Folks like Dan Plumley, John Davis, and Joe Butera have the same philosophy as Indigenous people in terms of protection, conservation, and respect of the natural world.  Organizations such as The Rewilding Institute and the Wolf CLAN Initiative will bring much needed knowledge and solutions concerning the protection of our forests and more specifically, wolves.  Through dialogue and discussion, our elders, organizations, and communities can bring this awareness to the forefront of people’s minds to bring about a complete view of how our forests should look and sound.  This balanced approach will gather our minds together to find the best path forward for coming generations. 

It is my sincere hope that someday a young Wolf Clan Mohawk will, once again, hear the song of our cousin, the wolf.

- David Kanietakeron Fadden, Wolf Clan Mohawk, Haudenosuanee Iroquois

Words from John Davis, TRI Executive Director:

Concurrent with The Rewilding Institute’s long-held mission and programs, it is natural for our team to engage Dan Plumley’s long experience safeguarding wolves and wolf habitat in Adirondack Park and other wilderness regions of the globe while succeeding in engaging and building strong collaborative programs with American Indians in the USA and Canada.  Dan has also worked with Indigenous Leaders in Siberia, Tuva, and Mongolia.
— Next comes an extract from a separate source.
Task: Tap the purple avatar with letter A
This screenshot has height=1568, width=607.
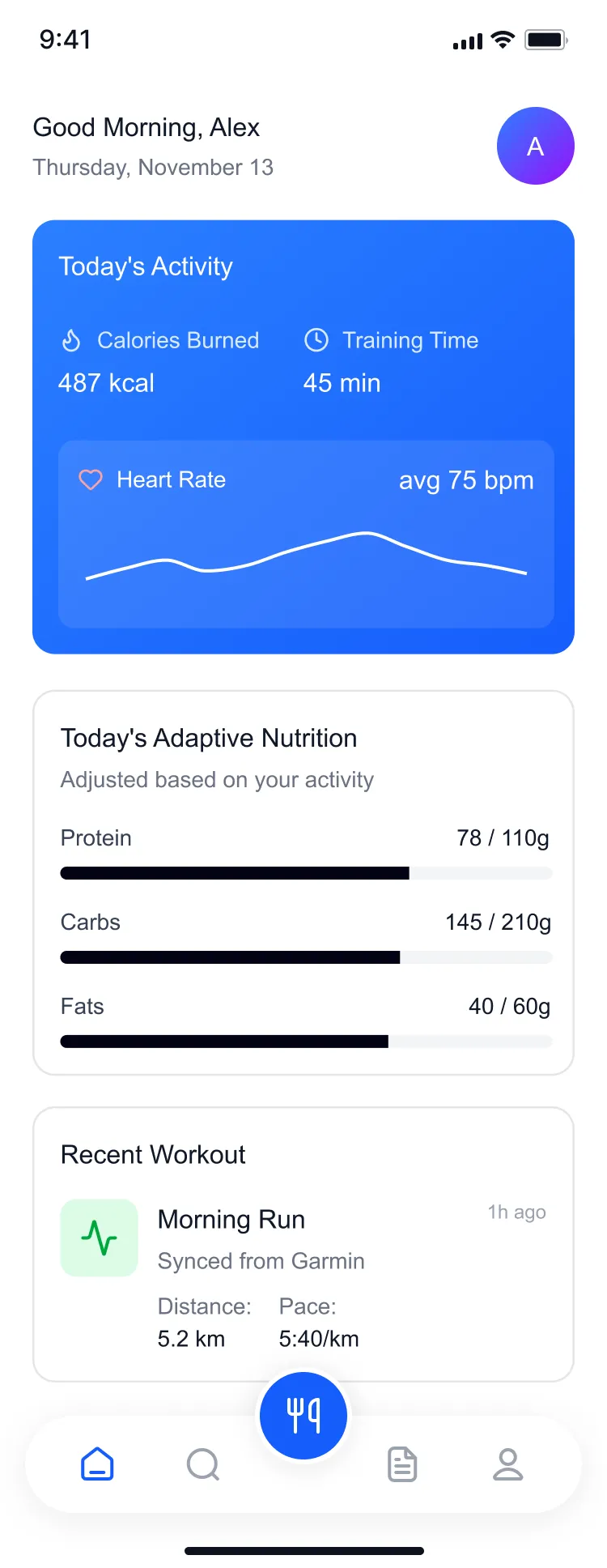Action: 535,146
Dan bases his work first on respect and building the basics of understanding and knowledge from America’s original inhabitants — both wolves — and all they can teach us as a critical top predator species — and Native Americans across many tribal affiliations.  Dan has been invited three times as a delegate to the United Nations Permanent Forum on Indigenous Peoples (UNPFIP) and took part in the development and signing of the UN’s Declaration on the Rights of Indigenous Peoples worldwide.  All of us with The Rewilding Institute are delighted to see Dan leading the initial design and implementation of the Wolf CLAN initiative, gaining knowledge and new directions from North America’s First Peoples, as well as from wild wolves themselves.
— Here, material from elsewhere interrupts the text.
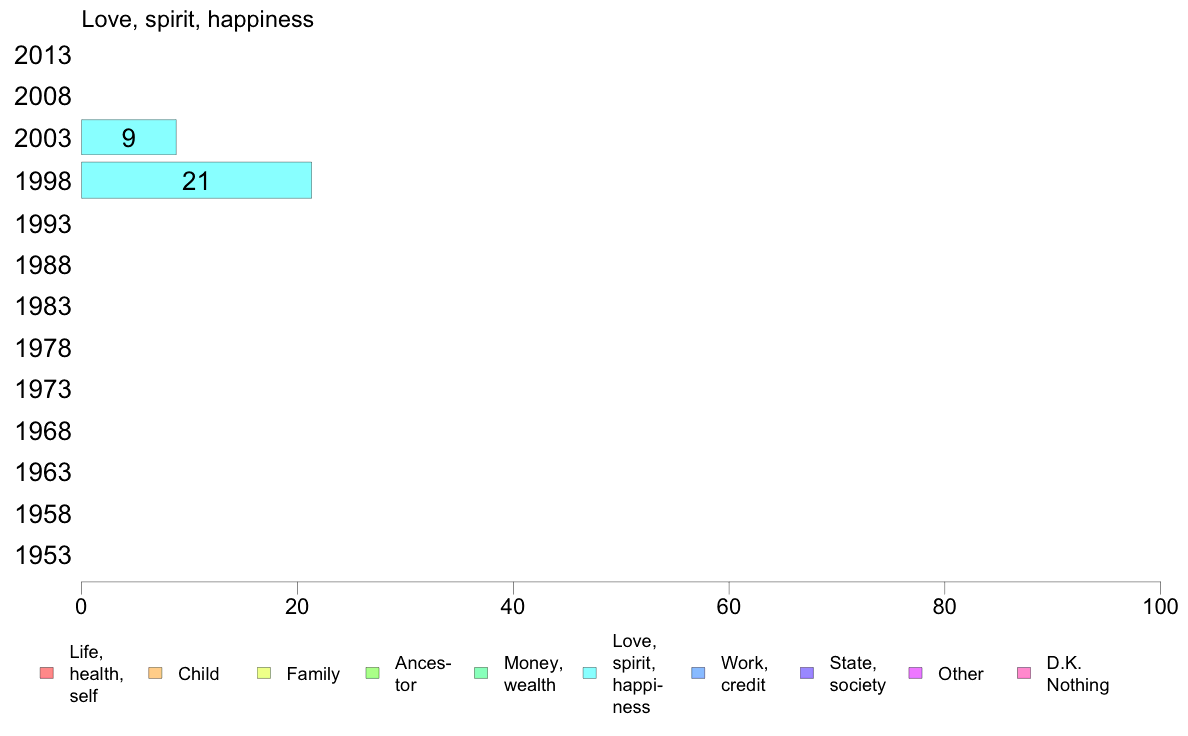Image resolution: width=1188 pixels, height=736 pixels.
Task: Select the purple State, society swatch
Action: (807, 673)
“Nia:when Koa! Thank you truly, Dan and your Rewilding Team so dedicated to protecting our true Brother since time immemorial, our threatened and endangered wild wolves! Like our wild wolves as well as our Native Haudenosuanee People of the Long House Iroquois, we must disband false borders, broken treaties, and unfulfilled conservation laws to truly empower the return of this essential northern habitat predator species so key to our trans-national temperate and boreal biomes. Our future and the wild ecosystems they inhabit and range through deserve true protection and sustainability. I agree and support every aspect and the key goals for this vital program.” 
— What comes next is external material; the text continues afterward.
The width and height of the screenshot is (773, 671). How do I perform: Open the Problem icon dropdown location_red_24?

—Alan Brant, Wolf Clan Mohawk Indian Native, Ontario, Canada

Dan Plumley and Wolf Clan Mohawk Elder, Alan “Anataras” Brandt, Tayendenaga Mohawk Indian Reservation, Ontario, Quebec

Wolf CLAN Initiative partners: Dan Plumley, Initiative Designer, Cultural Ecologist, Adirondack Park, NY State, USA, and Alan Brant, Wolf Clan Mohawk Indian Native, Ontario, Canada. Dan and Alan are adopted Brothers in an ancient Sun Dance lineage dating back to the 1890s in the western Great Plains traditions that regard Wild Wolves as Sacred Beings and “Brothers” on the Earth, Turtle Island.

Words & Request from Joe Butera, President of Northeast Ecological Recovery Society:

We are very fortunate and thank the staff of The Rewilding Institute and many activists across several colleague organizations for their support for this important new initiative.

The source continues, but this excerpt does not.